Copy out exactly the lines from the one with "Given: Click the zoom out magnifier icon" through the last line of the listing below, both included, but none of the pictures.
- - - - - - -
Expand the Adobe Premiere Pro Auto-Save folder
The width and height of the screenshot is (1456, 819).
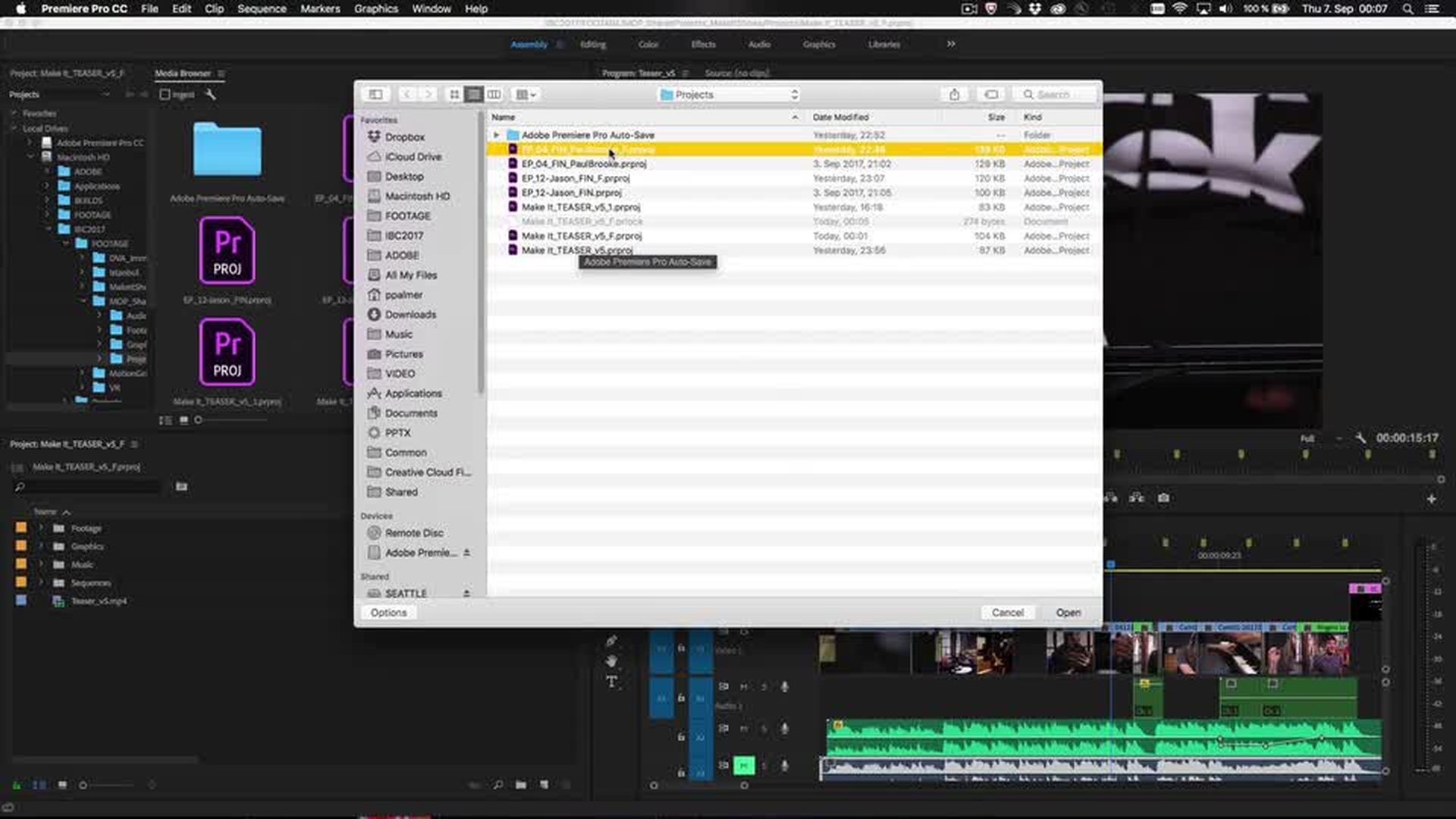coord(497,135)
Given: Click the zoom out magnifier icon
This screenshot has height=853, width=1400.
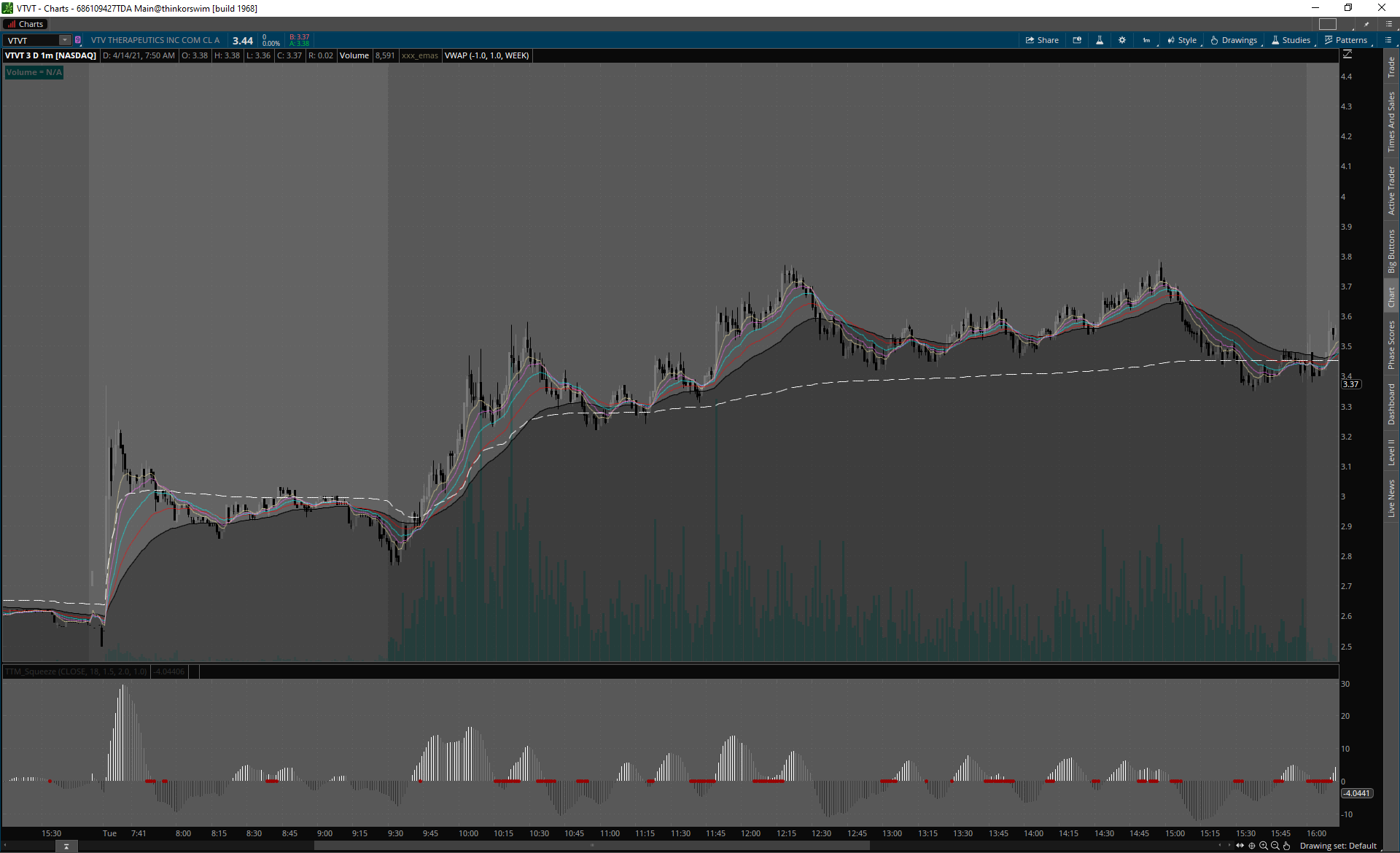Looking at the screenshot, I should click(x=1275, y=846).
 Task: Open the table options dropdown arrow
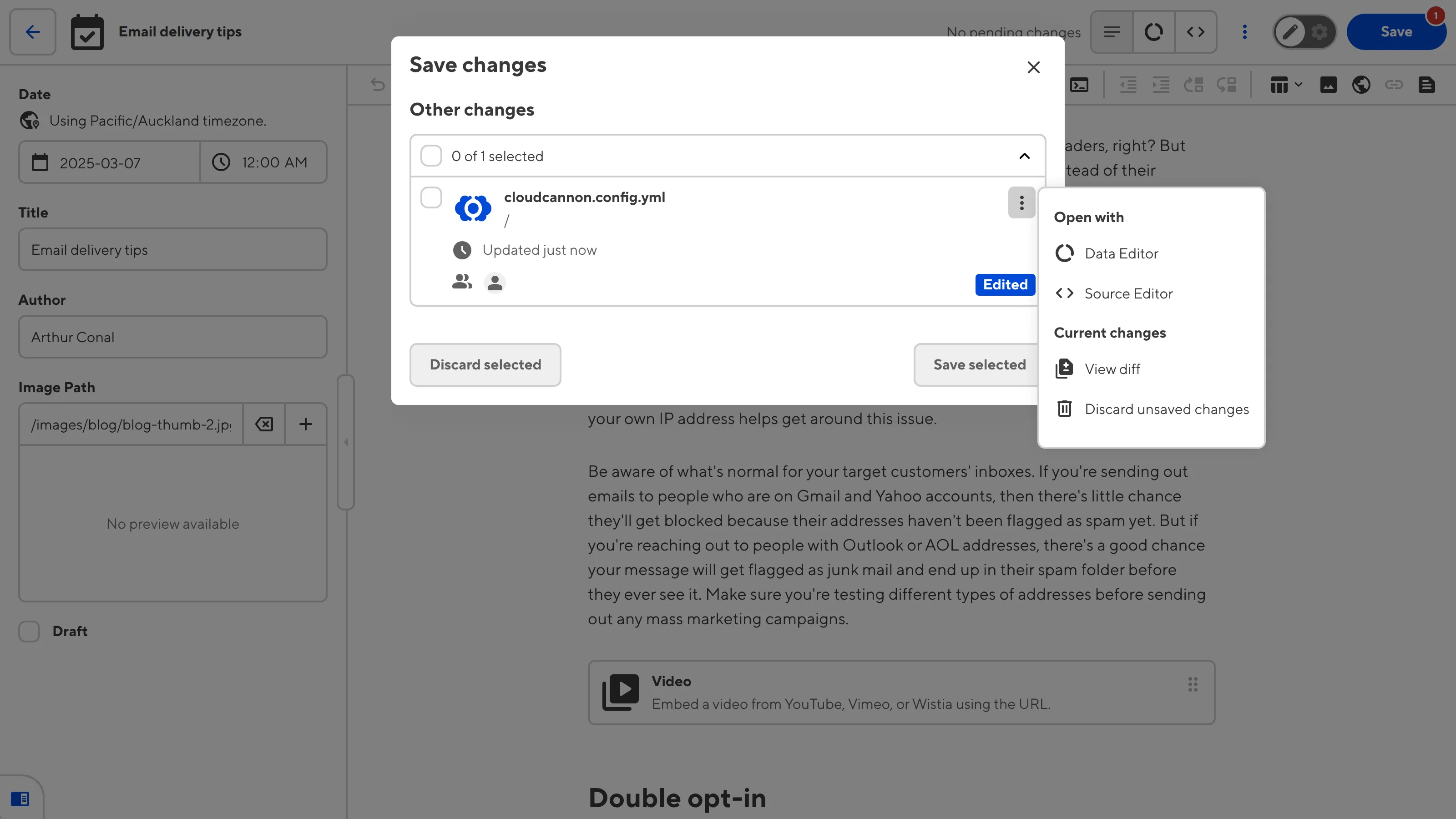click(1297, 85)
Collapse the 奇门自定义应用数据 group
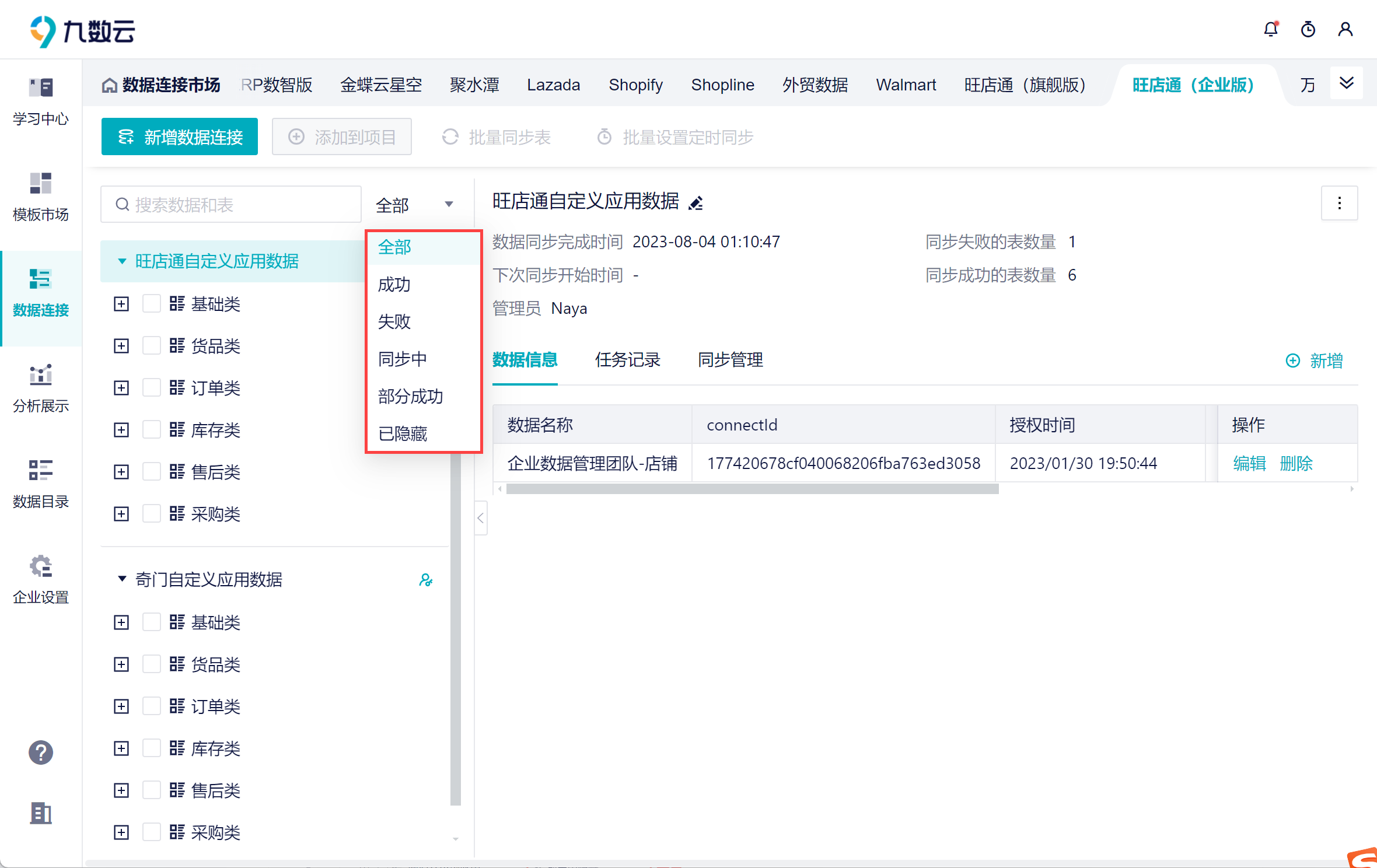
- - - - - - -
=== Response ===
Given: Click the zoom out magnifier icon
This screenshot has height=853, width=1400.
Looking at the screenshot, I should click(x=1275, y=846).
 Task: Open the table options dropdown arrow
click(1297, 85)
Collapse the 奇门自定义应用数据 group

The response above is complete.